Nesse sentido, temos feito reuniões com as diversas secretarias regionais para ver em que tipo de problemas podemos ajudar. Por exemplo, na agricultura estamos a fazer um protótipo para uma aplicação para identificar fungos que são um problema na lavoura. Esta aplicação vai usar dados de satélites de modo a permitir identificar o mais cedo possível o problema.
Também já reunimos com a Secretaria Regional da Energia, Ambiente e Turismo para ver aplicações que poderão ser úteis para a Região , assim como com a Secretaria Regional do Mar, Ciência e Tecnologia para a proteção do banco pesqueiro.
Como os Açores são o local onde temos a nossa sede, pretendemos conceber todos estes protótipos de modo a responder às necessidades do arquipélago.
Está também sedeado nos Açores o Laboratório de Observação da Terra (EO LAB, sigla em inglês de Earth Observation Laboratory) que pertence à Agencia Espacial Europeia e faz parte da Rede de Observatórios. 
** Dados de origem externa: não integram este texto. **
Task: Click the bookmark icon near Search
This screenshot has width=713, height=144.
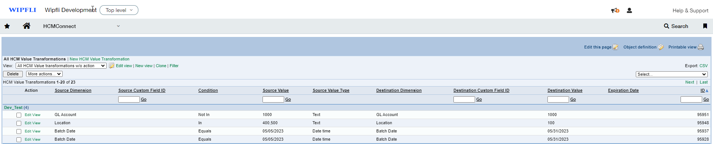Action: [x=705, y=26]
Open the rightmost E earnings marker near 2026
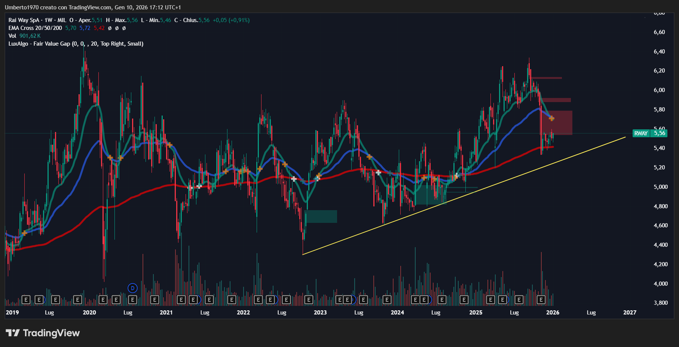679x347 pixels. pyautogui.click(x=541, y=300)
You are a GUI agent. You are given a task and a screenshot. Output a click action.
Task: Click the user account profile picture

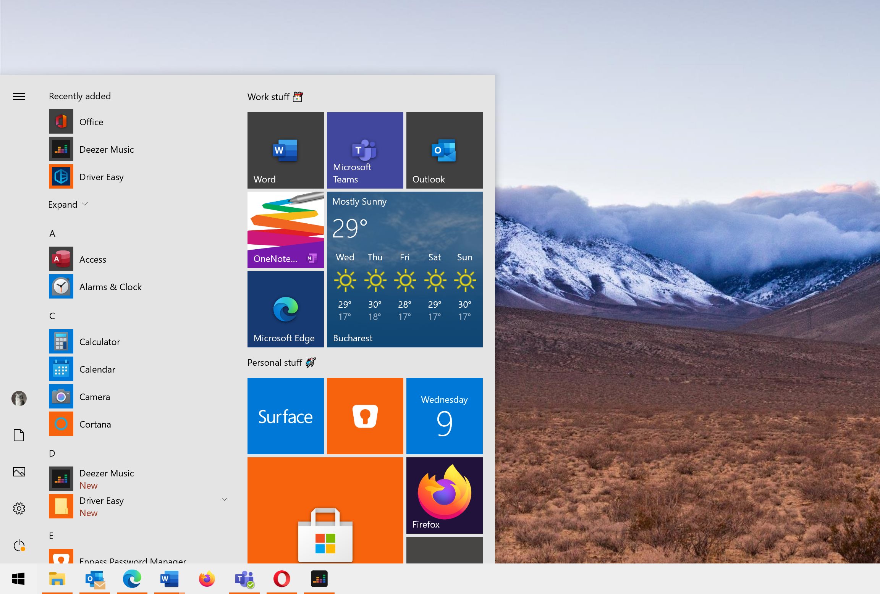[x=19, y=398]
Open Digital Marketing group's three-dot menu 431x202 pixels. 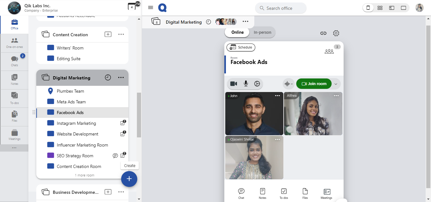click(121, 78)
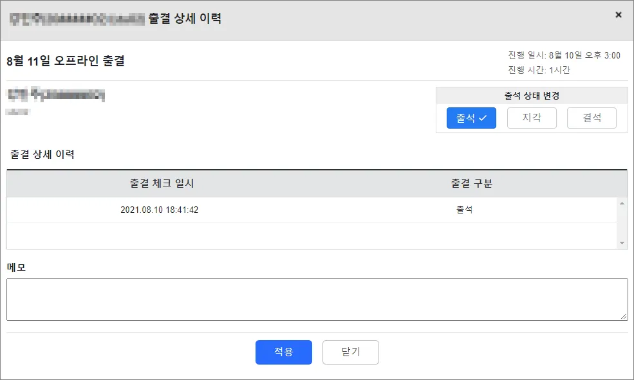Click the 출결 상세 이력 section label
Viewport: 634px width, 380px height.
(x=42, y=154)
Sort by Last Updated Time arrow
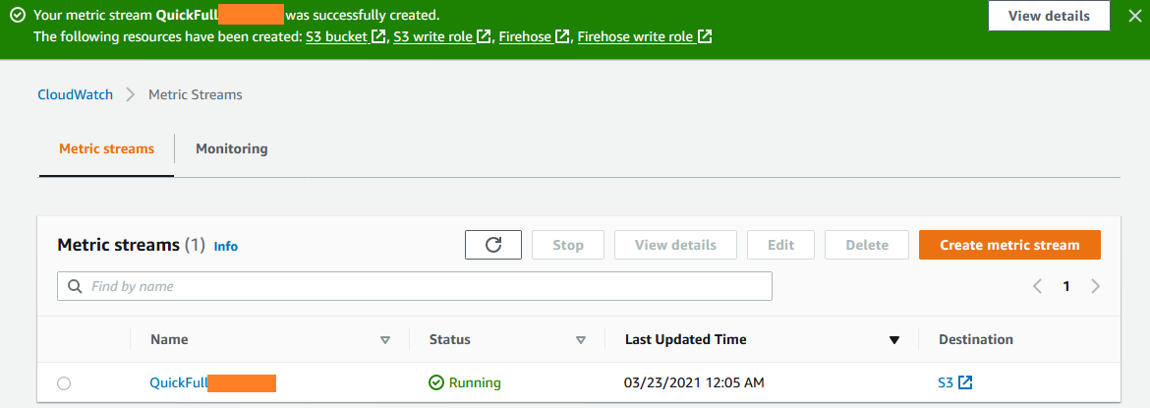This screenshot has height=408, width=1150. click(893, 340)
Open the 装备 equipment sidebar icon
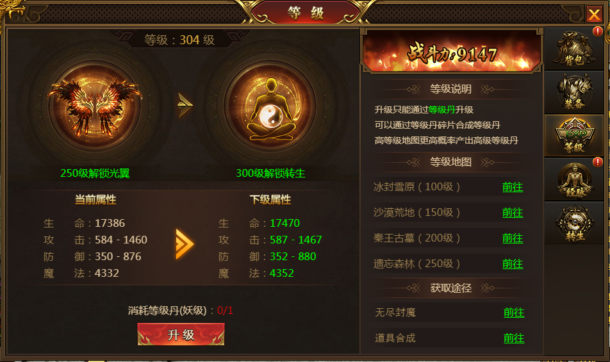610x362 pixels. (x=574, y=92)
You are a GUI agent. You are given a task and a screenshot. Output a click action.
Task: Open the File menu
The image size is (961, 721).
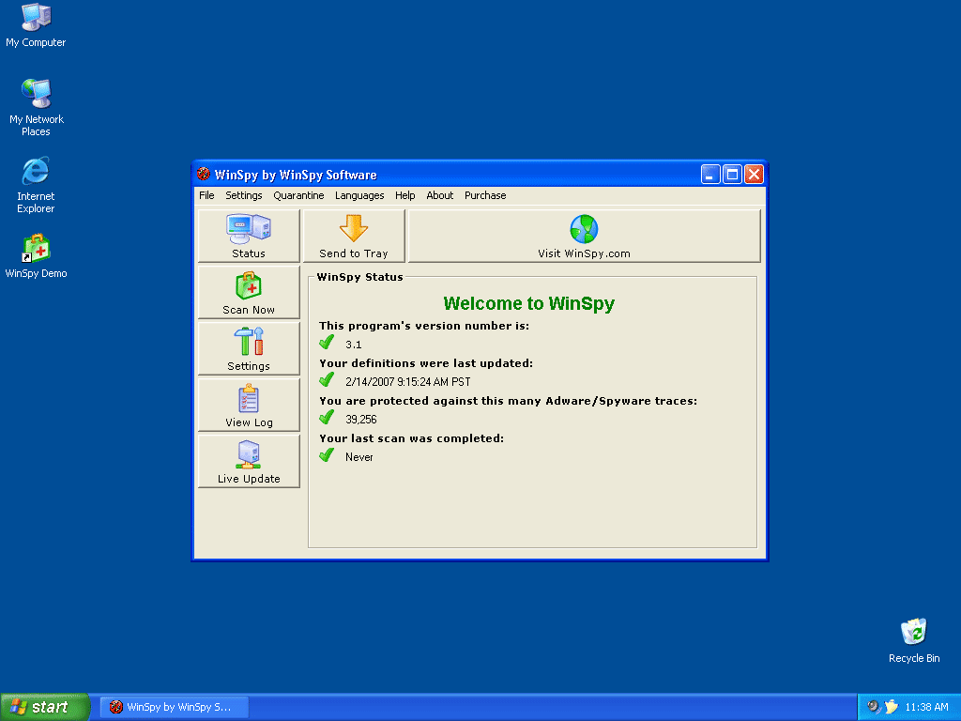click(x=206, y=195)
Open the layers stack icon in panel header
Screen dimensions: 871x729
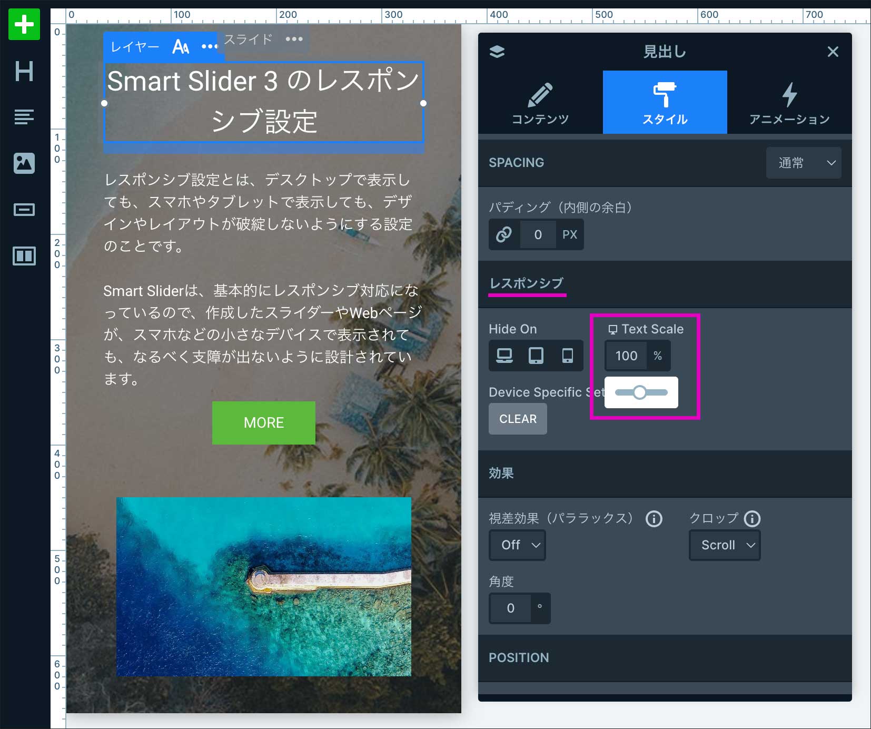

Dentro de dois a três anos teremos os dados da nossa constelação de satélites, mas atualmente já temos muitos dados de satélites europeus que vão servir as necessidades dos Açores.
Os satélites de observação da terra podem fazer todo o tipo de observação desde a monitorização de fogos e calamidades, proteção de ecossistemas costeiros. E são estas aplicações que queremos desenvolver com nossa a equipa multidisciplinar.
Outra infraestrutura tecnológica muito importante do AIR Centre é o secretariado do MBON - Marine Biodiversity Observation Network (Rede de Observação da Biodiversidade Marinha, em português) onde temos no Terinov duas pessoas que fazem a ligação com uma organização com mais de 120 países, que monitoriza o impacto das mudanças climáticas na biodiversidade de espécies em risco ou de valor comercial importante. 
Em resumo, no AIR Centre estamos a realizar atividades muito diversas, ligadas ao oceano, ao espaço e ao clima. E nem sempre é fácil porque ninguém pode dominar todas estas capacidades, por isso é que precisamos de especialistas nas diversas áreas para que se possam complementar. A nossa ideia é termos uma combinação de saberes multidisciplinar porque os problemas não podem ser resolvidos com recurso a uma única tecnologia. Precisamos sempre de ter uma variedade de métodos e tecnologias para podermos resolver os problemas que são cada vez mais complexos.



O que avaliaria como sucesso na sua ação como diretor executivo do AIR Centre?


Eu gostaria de deixar duas marcas. Uma seria desenvolver um conjunto de soluções para problemas do quotidiano nas áreas da agricultura e da pesca, por exemplo, mostrando como os satélites podem ser usados para criar soluções para os problemas do dia-a-dia.
Por outro lado gostaria de contribuir para o desenvolvimento de emprego. O AIR Centre deve ser uma forma de criar emprego ligado à alta tecnologia e para mim seria importante se conseguíssemos criar 100 ou 200 empregos. Não serão todos empregos no AIR Centre, porque o que nós procuramos é ser catalisadores de projetos com parceiros, por isso serão empregos em centros de investigação dos Açores, assim como de outros países. Não queremos competir com a Universidade dos Açores nem com as empresas regionais, queremos é ser o catalisador que ajuda a que se realizem projetos que juntem empresas e universidades. 
Gostaria de insistir que o AIR Centre é um meio de ter a comunidade Atlântica em parceria e que os problemas são globais pelo que não podemos pensar que um só país vai encontrar a solução para todos os problemas. É preciso ter consciência que problemas como o lixo no oceano ou as alterações climáticas são globais e não têm fronteiras pelo que só serão resolvidos com a colaboração de todos os países. E é aí que a que surge a mais-valia de haver uma organização internacional para trabalhar com todos esses países, que junta o conhecimento de todos estes parceiros. O facto deste Centro localizar-se nos Açores é muito interessante porque estamos no centro do Atlântico, numa Região que tem exatamente os mesmos problemas que os outros países do Atlântico, daí que solucionar os problemas dos Açores será resolver os problemas dos outros países do Atlântico.